Set problem: Render the lines as a Markdown table with the columns Row and Text, numbering each line in Row and skipping blank lines. Begin at the line that has "Given: Click the envelope icon beside 师资力量" and stop after the line that has "coord(141,10)".

Data rows:
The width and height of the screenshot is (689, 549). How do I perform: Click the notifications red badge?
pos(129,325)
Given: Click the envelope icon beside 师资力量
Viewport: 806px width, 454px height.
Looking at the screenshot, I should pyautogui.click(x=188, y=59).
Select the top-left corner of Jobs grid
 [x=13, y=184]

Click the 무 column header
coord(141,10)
==
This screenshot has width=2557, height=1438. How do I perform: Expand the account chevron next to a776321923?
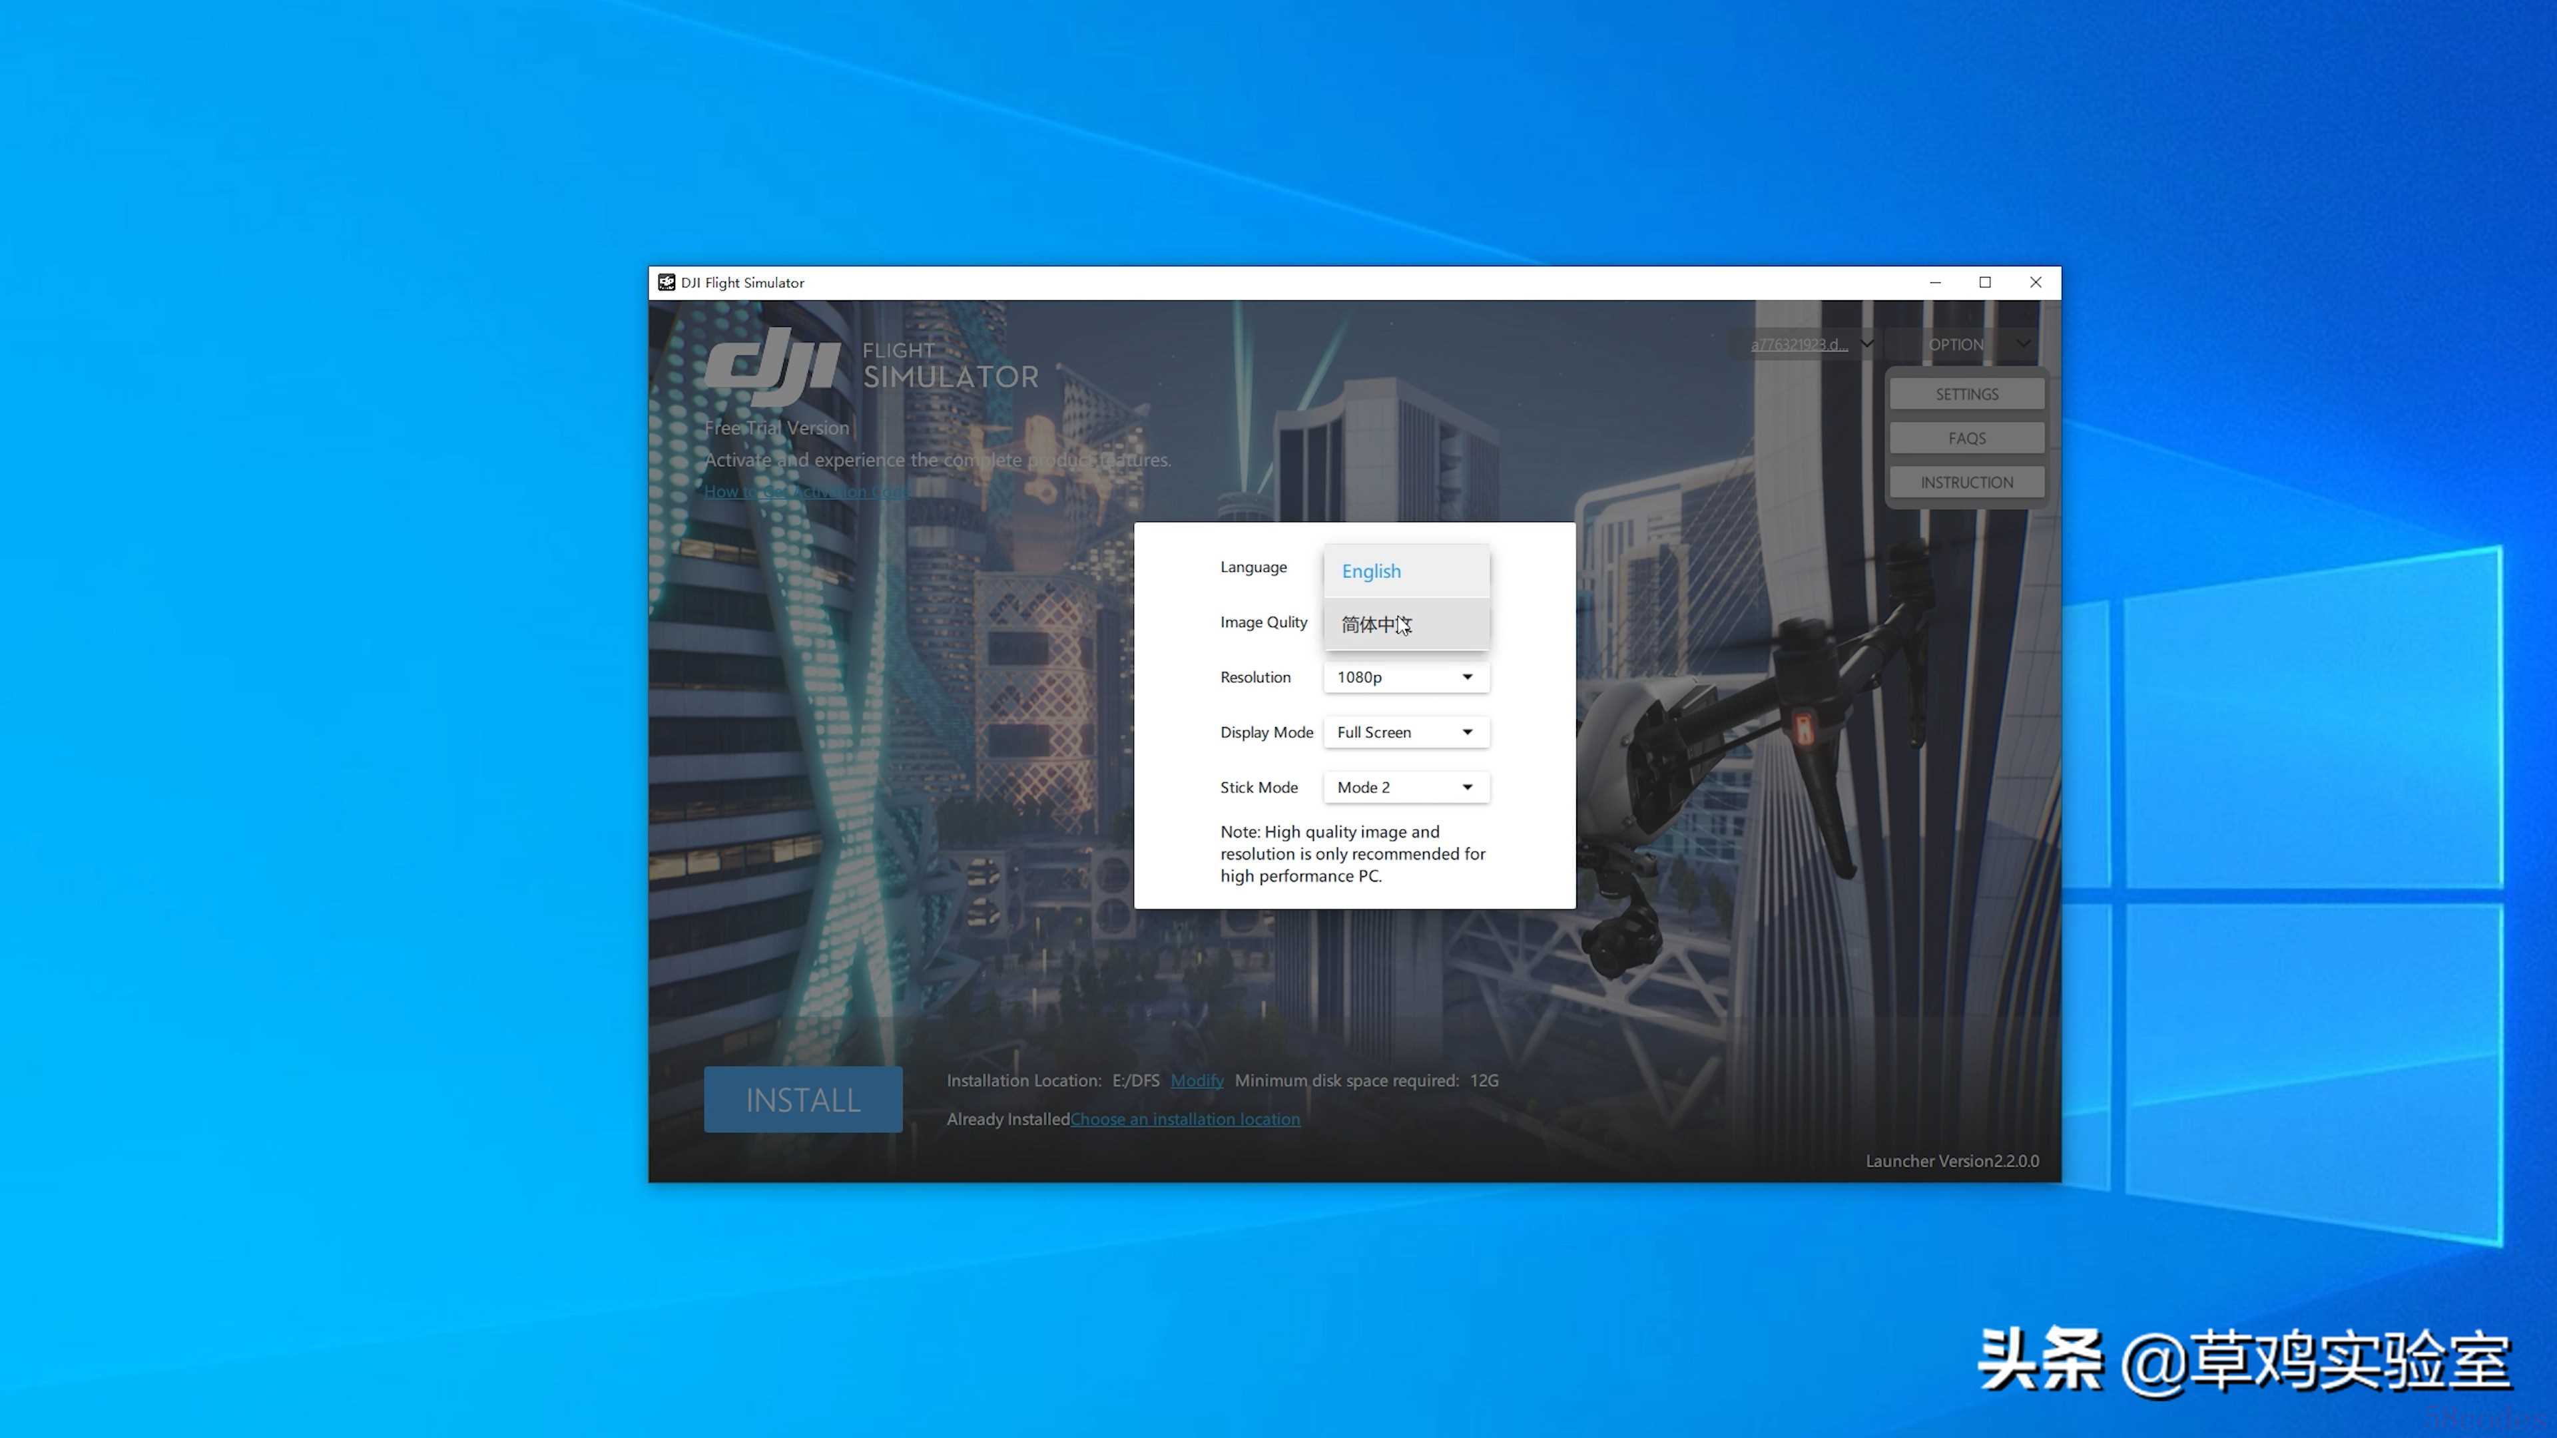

The response:
| Row | Text |
|---|---|
| 1 | Given: Click the envelope icon beside 师资力量 |
| 2 | Viewport: 806px width, 454px height. |
| 3 | Looking at the screenshot, I should pyautogui.click(x=188, y=59). |
| 4 | Select the top-left corner of Jobs grid |
| 5 |  [x=13, y=184] |
| 6 | Click the 무 column header |
| 7 | coord(141,10) |